Tatiana conoció al doctor Matthew Sayers cuando ella curaba la herida en la garganta de un joven cabo.

El médico entró, y antes de que abriera la boca, Tatiana sospechó que era norteamericano. En primer lugar olía a limpio. Era delgado, bajo, de pelo rubio oscuro, y la cabeza era un tanto desproporcionada con respecto al resto del cuerpo, pero transmitía una confianza y una seguridad en sí mismo que Tatiana no había visto en ningún otro hombre salvo en Alexandr, y ahora este hombre, que entró en la sala, estudió el informe diario, miró al paciente, la miró a ella, volvió a mirar al herido, chasqueó la lengua, sacudió la cabeza, puso los ojos en blanco y comentó en inglés:

—No tiene buena pinta, ¿verdad?

Tatiana lo entendió perfectamente, pero permaneció muda, al recordar las advertencias de Alexandr.

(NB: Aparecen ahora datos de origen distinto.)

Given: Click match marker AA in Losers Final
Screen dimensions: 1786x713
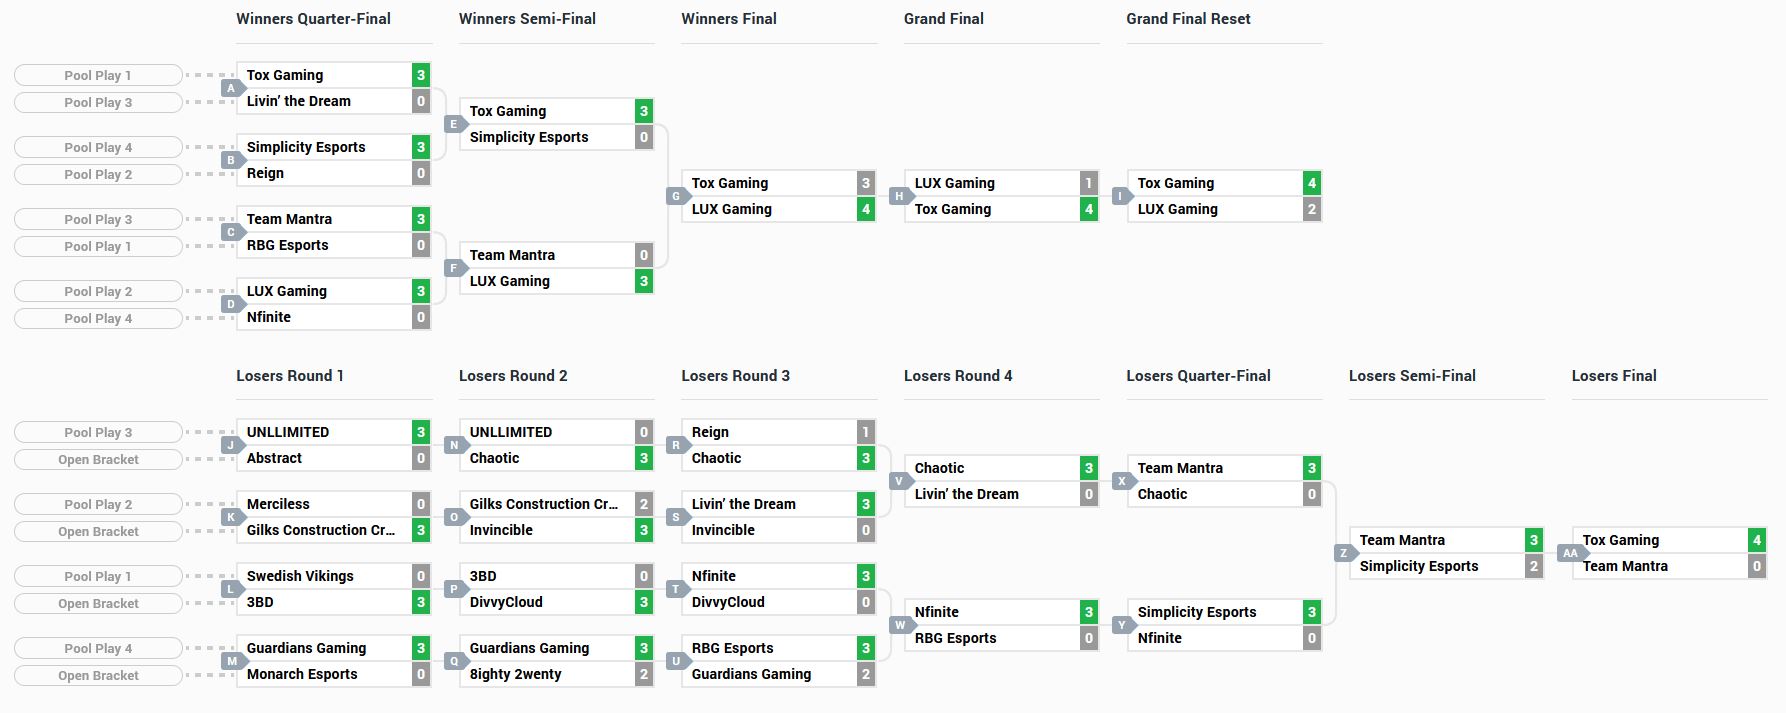Looking at the screenshot, I should pyautogui.click(x=1570, y=553).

El médico repitió el comentario en un ruso macarrónico.

—Creo que se salvará —le respondió Tatiana—. Los he visto peores.

—No me cabe la menor duda. —El médico soltó una sonora carcajada muy poco rusa, y se acercó a ella con la mano extendida—. Estoy con la Cruz Roja. Soy el doctor Matthew Sayers. ¿Puede decir Sayers?

—Sayers —dijo Tatiana con una pronunciación perfecta.

—¡Muy bien! ¿Cómo se dice Matthew en ruso?

—Matvei.

—Matvei. —Sayers le soltó la mano—. ¿Le gusta?

—Me gusta más Matthew —contestó, mientras volvía a ocuparse del paciente.

Tatiana había acertado con el médico; era competente, amigable, y mejoró al instante la atención de enfermos y heridos, porque había traído con él un montón de milagros: penicilina, morfina y plasma. También acertó con el cabo herido. Vivió.